第968話 カケラ争奪戦 アメリカ3(3)
『そうです影人。それこそがソニアの真の力。いくつかの制限は無論ありますが、言葉をマイクに吹き込むだけで、その事象を引き起こす。その破格の力ゆえに、ソニアはランキング2位なのです』
ソレイユも影人の言葉を肯定した。確かに光臨後の能力とはいえ、それ程までの能力ならば、『提督』よりも上という事は納得だと影人は思った。

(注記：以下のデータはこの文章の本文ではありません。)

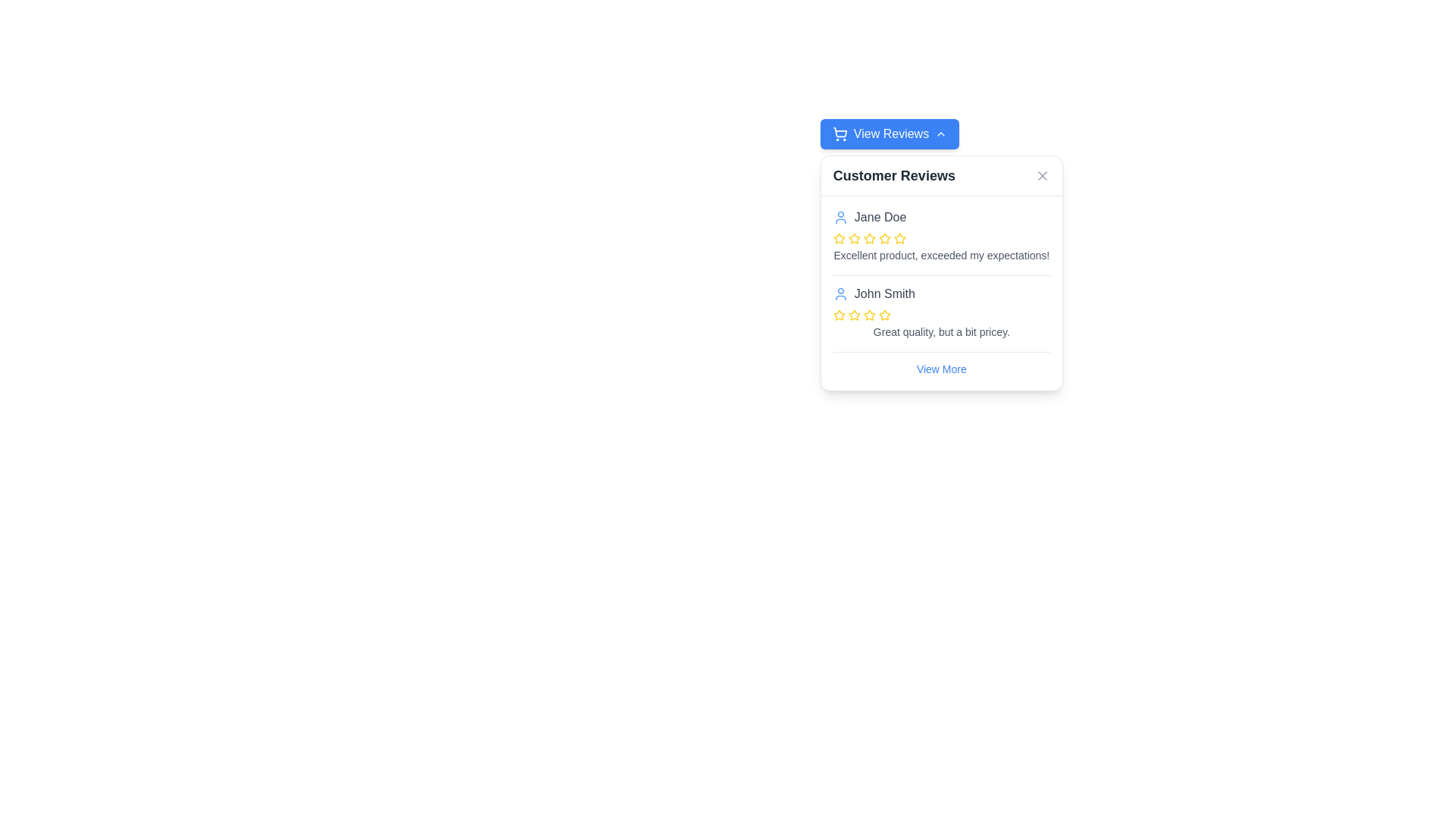 Image resolution: width=1456 pixels, height=819 pixels. Describe the element at coordinates (839, 294) in the screenshot. I see `the user silhouette icon displayed in blue, located to the immediate left of the text 'John Smith' in the 'Customer Reviews' section` at that location.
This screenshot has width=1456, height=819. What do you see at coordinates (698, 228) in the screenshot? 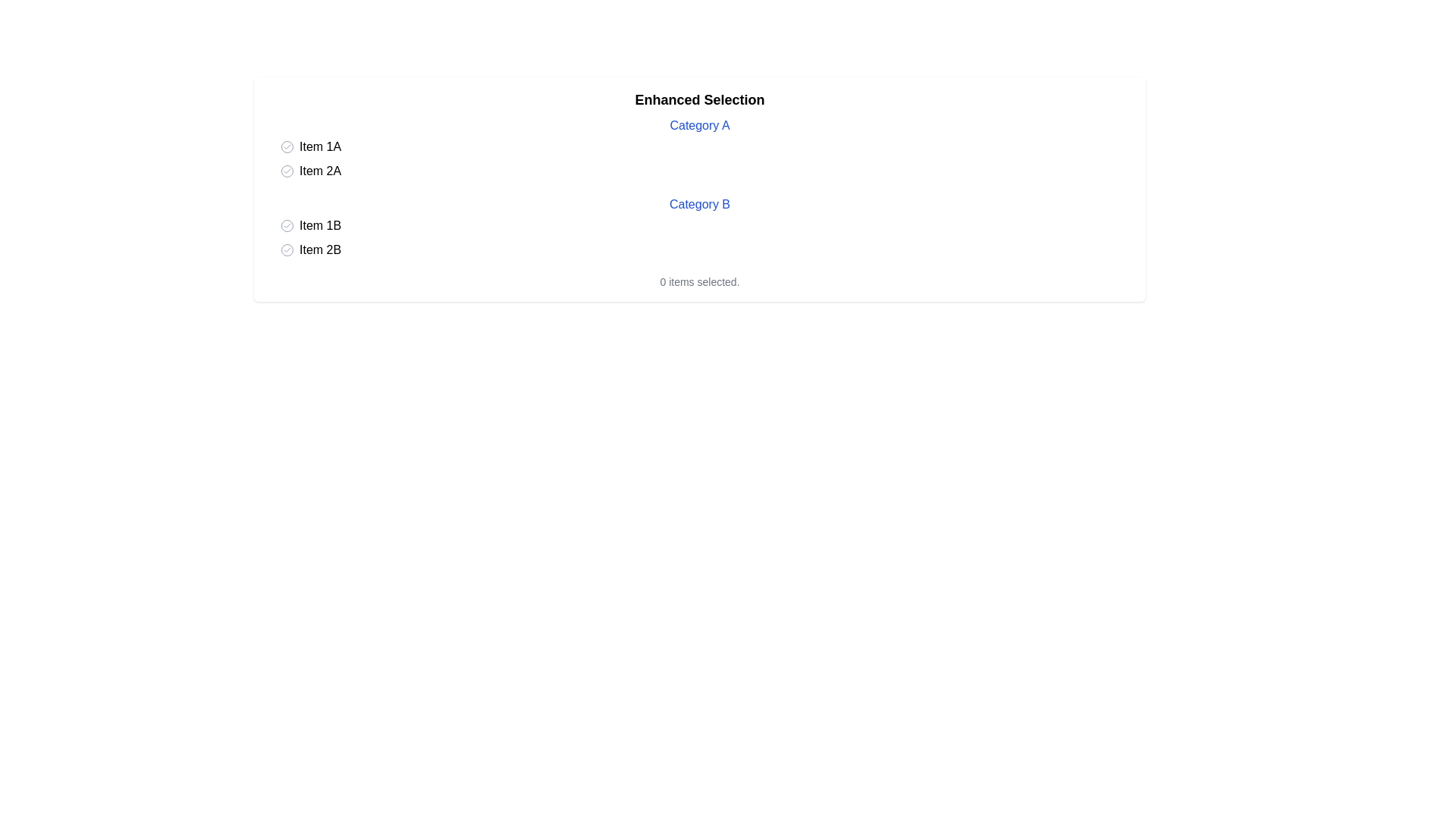
I see `the 'Category B' section, which contains the items 'Item 1B' and 'Item 2B', by clicking within this group area` at bounding box center [698, 228].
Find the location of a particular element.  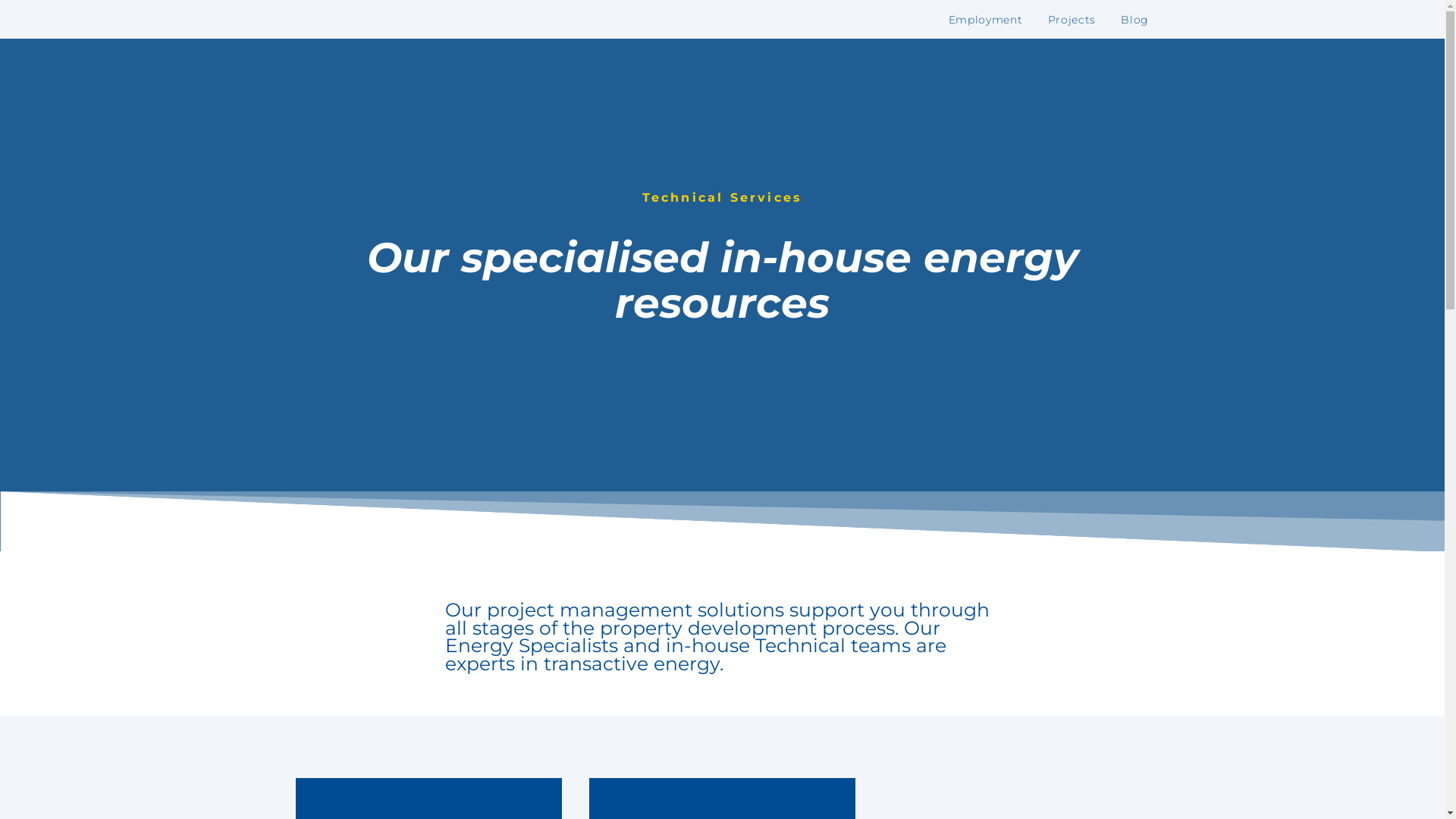

'Blog' is located at coordinates (1134, 20).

「・・・・・はっ、だが俺に死ねとか戦闘能力を無効にするとか言わなかった事を考えると、お前の能力には制限があるようだな。それが叶うのならば、お前は最初にそういった類の、自分の勝ちが確定するような事を言っているはずだ」
ソレイユの言葉を参考にしながら影人はソニアにそう言葉を掛けた。そう、一見無敵の能力に見えるソニアの能力には何かしらの制限かルールがある。影人のおよそ万能な力にも出来ない事はある。それはソニアも同じはずだと、影人は考えていた。
「すごいね、スプリガン。この一瞬でそこまで見抜いちゃうんだ。君に詳しくは言わないけど、確かに私の能力にはいくつかの制限やルールがある。・・・・・・でも、それを抜きにしても私の能力はかなり強いよ」
「ふん。それが自惚れじゃないのは分かるが・・・・舐めるなよ『歌姫』。お前はまだ俺の、俺の力の深淵を知らない。どっちの能力が強いか試してみようじゃねえか」
強気な笑みを浮かべながらそんな事を言って来たソニアに、影人も不敵に笑いながらそう言葉を返した。確かにソニアの能力には驚かされたが、スプリガンの力ならばソニアの能力に対応する事は可能だ。その証拠に、先ほどソニアの能力による金縛りを影人は自身の能力で破る事が出来た。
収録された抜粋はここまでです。